Edward looks down at her. He’s grown three inches in the last six months and is constantly surprised to see the tops of his classmates’ heads when he walks down the halls. “No,” he says. “I’m really sorry. It was a mistake. I kind of freaked out; that’s why I’m not in gym class anymore.”

Then he sighs, because the football captain is approaching. He spots Edward and shows all his teeth in what Edward assumes is intended to be a smile, then puts his hand up for a mandatory high five. Edward raises his hand and slaps the kid’s palm. When he turns back to Margaret, she’s looking at him with disgust. “He’s not my friend,” Edward says.

“How many APs are you going to take when we’re juniors and seniors?”

“I don’t know.” He looks at her in surprise. “Do you already know that?”

“Seven.”

“Wow.” Edward doesn’t know what else to say. He hadn’t known there were that many AP classes on offer. He wishes he hadn’t pushed her in gym class, and he wishes he wasn’t having this confusing conversation now. He’s aware of sweat lining the back of his neck.

“There were eleven Asian people on your flight.” Margaret says this in a lower voice. “One of them lived in the same town as my auntie.”

Her words travel directly inside Edward, to the place where the flight roster is now imprinted, and where he had assumed by the spelling of certain names that eleven people were Asian. Margaret has just given him a confirmation that feels like a puzzle piece locking into place, and he’s grateful. He understands now that this was why she approached him; this is what she cares about.

“I know their names,” he says, in the same low tone she used.

He thinks for a second that Margaret’s going to demand that he recite them for her, but she nods, apparently satisfied, and walks away.





12:44 P.M.

Flight 2977 trails in the jet stream of all the aircraft that came before it. The men who strapped flapping metal wings called ornithopters to their arms, the gliders, the hot-air balloons, the aerial steam carriages, the Ezekiel Airships, and many more. All of the people on this flight were born during the age of commercial air travel, and so everyone, to some extent, takes for granted the fact that they are able to sit in the sky.

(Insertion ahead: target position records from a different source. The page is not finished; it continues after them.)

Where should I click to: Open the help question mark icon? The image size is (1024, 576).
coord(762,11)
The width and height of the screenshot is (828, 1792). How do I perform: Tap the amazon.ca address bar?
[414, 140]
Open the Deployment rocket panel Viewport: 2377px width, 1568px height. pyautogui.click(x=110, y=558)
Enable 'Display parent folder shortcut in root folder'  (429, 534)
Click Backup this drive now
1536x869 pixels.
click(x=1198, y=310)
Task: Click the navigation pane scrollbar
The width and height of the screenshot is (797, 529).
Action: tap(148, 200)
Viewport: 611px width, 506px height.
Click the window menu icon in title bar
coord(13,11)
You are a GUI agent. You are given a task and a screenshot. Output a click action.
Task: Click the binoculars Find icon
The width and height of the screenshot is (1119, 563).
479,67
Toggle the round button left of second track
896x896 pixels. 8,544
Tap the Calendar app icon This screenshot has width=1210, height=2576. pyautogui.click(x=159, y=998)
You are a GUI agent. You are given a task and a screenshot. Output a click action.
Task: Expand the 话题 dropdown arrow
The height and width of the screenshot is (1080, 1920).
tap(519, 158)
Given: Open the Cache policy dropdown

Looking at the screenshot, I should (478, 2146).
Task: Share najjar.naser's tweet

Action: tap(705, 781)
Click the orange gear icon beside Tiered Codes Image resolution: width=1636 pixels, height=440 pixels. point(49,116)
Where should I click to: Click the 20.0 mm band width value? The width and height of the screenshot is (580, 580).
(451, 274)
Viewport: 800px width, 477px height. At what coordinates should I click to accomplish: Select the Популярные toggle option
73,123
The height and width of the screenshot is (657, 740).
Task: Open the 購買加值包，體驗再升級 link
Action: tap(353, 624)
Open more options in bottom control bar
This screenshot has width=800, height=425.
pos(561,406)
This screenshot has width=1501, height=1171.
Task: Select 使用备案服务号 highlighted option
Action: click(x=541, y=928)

Benjamin is reluctant to sit when he leaves the bathroom. He can’t tolerate hours folded into a cramped seat. He stands near the back of the plane, out of the way. He looks at the small window to his right, at the branches of water etched on the glass. The branches fade as he watches—under his gaze, the rain stops. The sky, as if taking a breath, lightens.

He feels something shift inside him in response to the change in the sky, and he thinks, for the first time, about the reality of his life after this plane ride. Lolly will meet him in the airport. He stops there and thinks, Maybe that’s enough.

He hasn’t lived with, or near, his grandmother since he was twelve. Maybe he can turn the focus of his life to thanking her. Even if he didn’t deserve to be saved—in the hallway of the apartment building where his parents squatted or on the dry dirt of the Afghan field with blood gushing from his side—Lolly saved him when he was four years old. She fed, clothed, and bathed him. Read to him. Yelled at him, when he talked back or when he stopped talking.

He was eleven when he found out she’d gotten him a full scholarship to military school. He’d gone mute, to punish Lolly and to keep himself from crying. Lolly had seemed more offended by the silence than anything he’d done to date. She shouted at him, morning, noon, and night. “Open your mouth, child! Don’t you ghost around! If you want to be in this life, you got to speak up! I’m doing you a favor! I’m getting you out of this place!”